Problem details: Could you repeat the records below exactly, leaving the pictures out?

Stored items
=== Begin Enclosure ===
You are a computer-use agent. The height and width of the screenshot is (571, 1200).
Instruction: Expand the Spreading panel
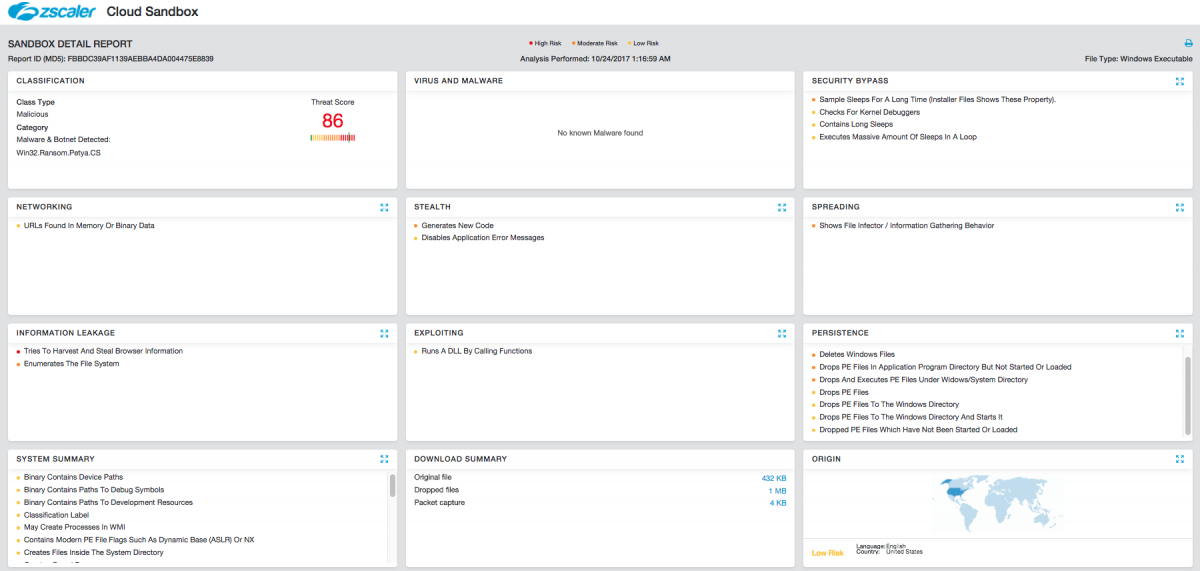1180,207
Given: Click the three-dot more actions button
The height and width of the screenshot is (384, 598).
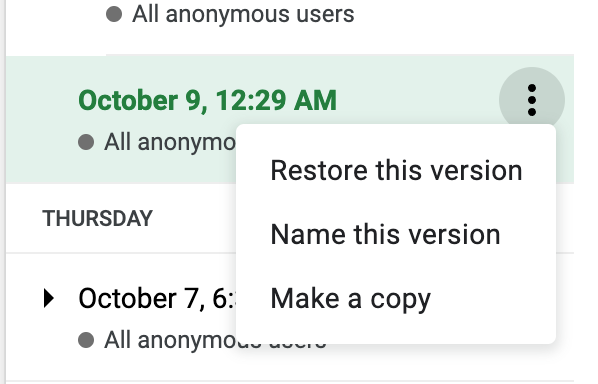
=== End Enclosure ===
Response box:
You are a computer-use agent. The height and width of the screenshot is (571, 1200).
Instruction: Expand the Spreading panel
1180,207
Given: Click the three-dot more actions button
The height and width of the screenshot is (384, 598).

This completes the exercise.